The Kind Of Person Who Could Throw A Bomb



Here's the beginning of my latest story! I'll post the whole thing when I finish it.

Those were the days of the endless funerals, when I went through airport security and got hand-searched each and every time, people pawing through my gigantic purse and overstuffed bag, looking for what I could not imagine. Some were friendly -- You like the Sopranos? I do too! That Tony is one bad motherfucker! to the overtly hostile -- Why are you carrying so much stuff around? In these post 9/11 days, you endured much and kept your mouth closed. I wondered why I got stopped so much. You look, my sister said, like the kind of person who could throw a bomb. And I suppose she was right. I fit the female terrorist profile -- dark hair, pale skin, aggressive nature. But I didn't have the energy in those days to even say bomb and there was nothing in my purse except some outdated controlled substances which I kept in an Altoids mint container. Once someone got close to my Altoids mixed with morphine and I said in a light conversational tone, I just got back from my best friend's funeral. I'm sure my voice wavered; it wavered all the time in those days. This was true. I had sat through an overheated Baptist funeral and would return to a desolate cold region that I called home. I thought about his casket entering the ground and my dad touching it before it was lowered and saying, Goodbye old buddy. Afterward, I went out with my other friends who had been there to drink beer in an old quanza hut that had been converted to a bar. The beer I ordered was light, thin and watery, and I couldn't imagine how I would be able to drink enough to forget the day. And I didn't.

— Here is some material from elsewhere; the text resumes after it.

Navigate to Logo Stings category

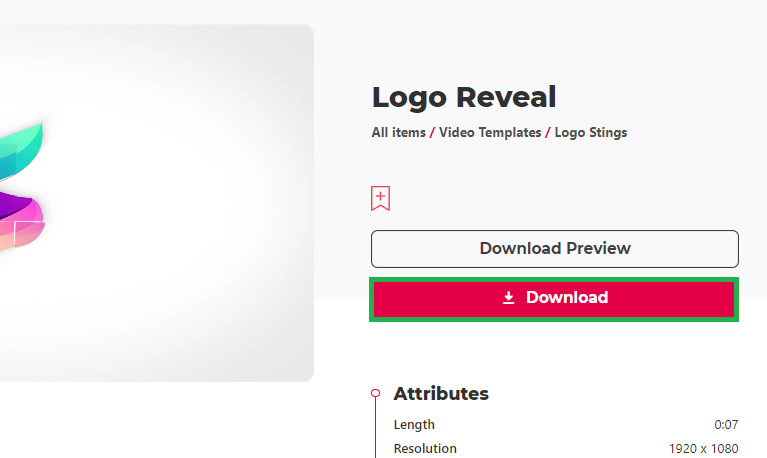(x=591, y=133)

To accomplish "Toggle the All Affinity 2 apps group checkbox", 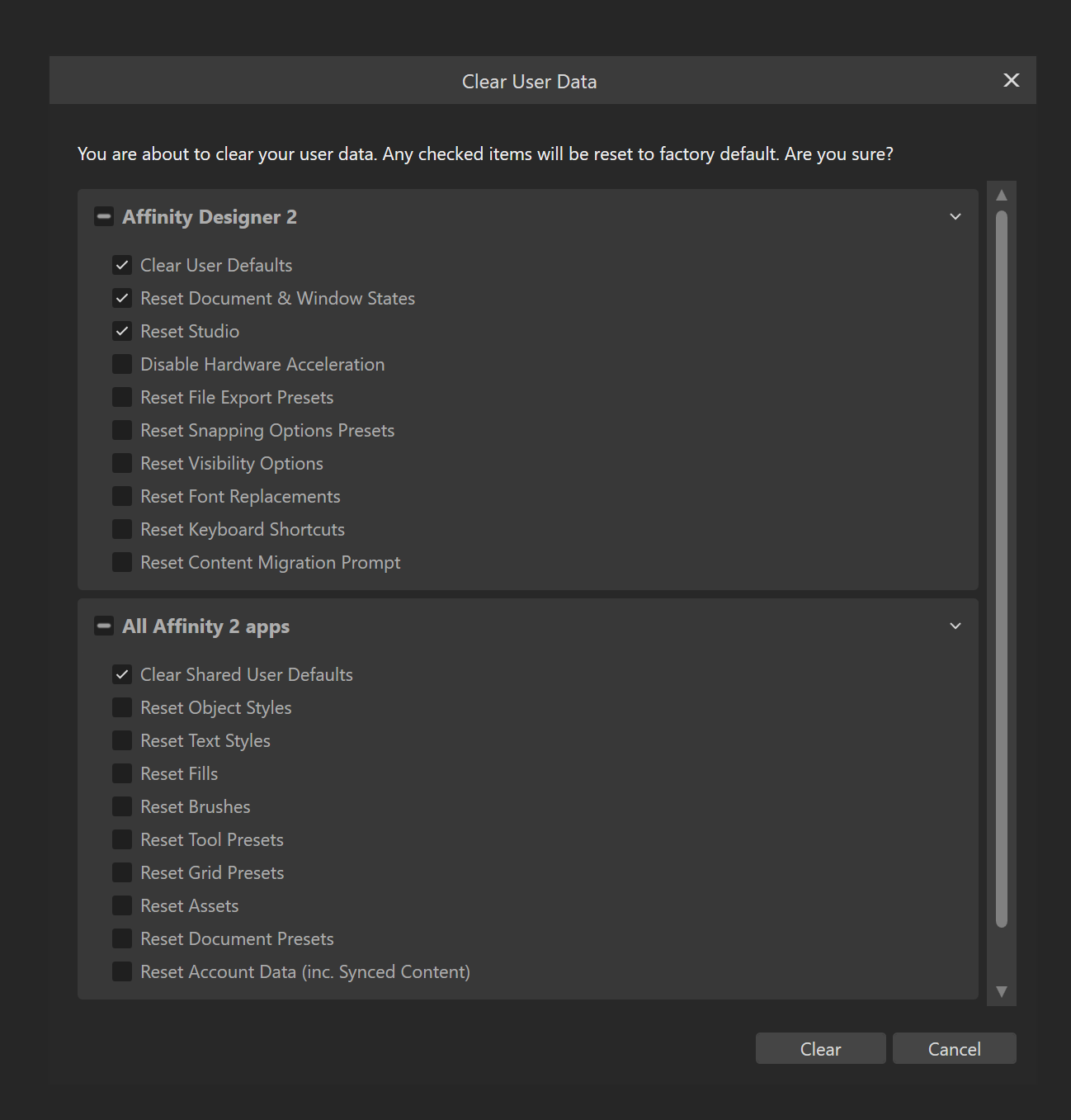I will point(104,626).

Michelle's Spell of the Day
"The trouble with the world is that it's always one drink behind." Humphrey Bogart

Cocktail Hour
Drinking novel suggestion: So The Wind Won't Blow It All Away Richard Brautigan

Benedictions and Maledictions
Grouchie went to his first gallery show this week! Here's the pictures and the artist statement, provided by a dear friend and reader.













How I shot 'The Holy Pear,"
by Whitey the Bear
It was a day I'll never forget, opening day of bear hunting season in Michigan. My dad and I were enjoying a jar of peanut butter in our favorite raspberry patch, deep in our woods just outside the city of Boone, in Michigan's northern Lower Peninsula.
We smelled the hunters before we heard or saw them, so we had a pretty good head start before the shooting began. My dad's last words to me were "Run for your life, Whitey!"
My dad was a lot bigger than I am, making him a better trophy, so I suppose that's why I survived and he didn't. We were both treed: my dad about fifty feet up in a tail oak; I was at about the same height in large beech. I couldn't see my dad, but I could hear the gunshots that eventually brought him down. I could hear the howls of the chocolate Labrador that was the hunters' dog.
The hunters had forgotten about me so I returned to the ground, only to witness the most tragic events of my life. Just as I stealthily came to within a few yards of the oak my dad was in, he fell from his tree, hitting the forest floor with the force of an earthquake. He weighed over 500 lbs. He was still alive, and with one mighty swipe of his right front leg he ripped out the throat of the howling lab that had sunk its teeth into my dad's nose.
The lab was dead but the four hunters let loose with a barrage of shotgun blasts that killed my dad. They put him on a trailer to one of their four wheelers with the chocolate lab on top of him and drove off. That was the last time I saw my dad, Blackie the Bear.
As I sniffed his blood at the base of the oak, I discovered the pear. I took it as a sign and decided to shoot it.
I retrieved my camera from the raspberry patch and along the way I found an aluminum hunting diary case that the hunters left behind. I knew it was theirs because the chocolate lab -- "Brownie" -- was mentioned in the diary. I decided to use the case as a backdrop to the pear.
When the film developed I actually wasn't surprised. The cross symbolized a kind of final resting place for my dad. And the link between the pear and the cross confirmed my belief in the connection between God and Nature. And that's how I shot "The Holy Pear."
Sincerely,
Whitey the Bear
Editor's note: Whitey the Bear is a dwarf albino black bear living and working in Michigan. "The Holy Pear" is his first published photograph.

13 comments:

Anonymous said...

This is flash fiction at its finest! I, too, have noticed the connection between God and nature. Kudos to Whitey the Bear and to you and Grouchie, Michelle, for introducing us to such an excellent new artist. Well done!

Anonymous said...

Grouchie's outing to the museum was well worth it. This post exceeds all my expectations. Bravo and thanks, Michelle.

Anonymous said...

Mad props to Whitey the Bear and his mesmerizing photo. I can't wait to read the rest of the new story!

Anonymous said...

Thank you for your kind promotion of my friend Whitey's art, Michelle. I love your blog!

Brianinmpls said...

I absolutly love that Humphrey Bogart quote.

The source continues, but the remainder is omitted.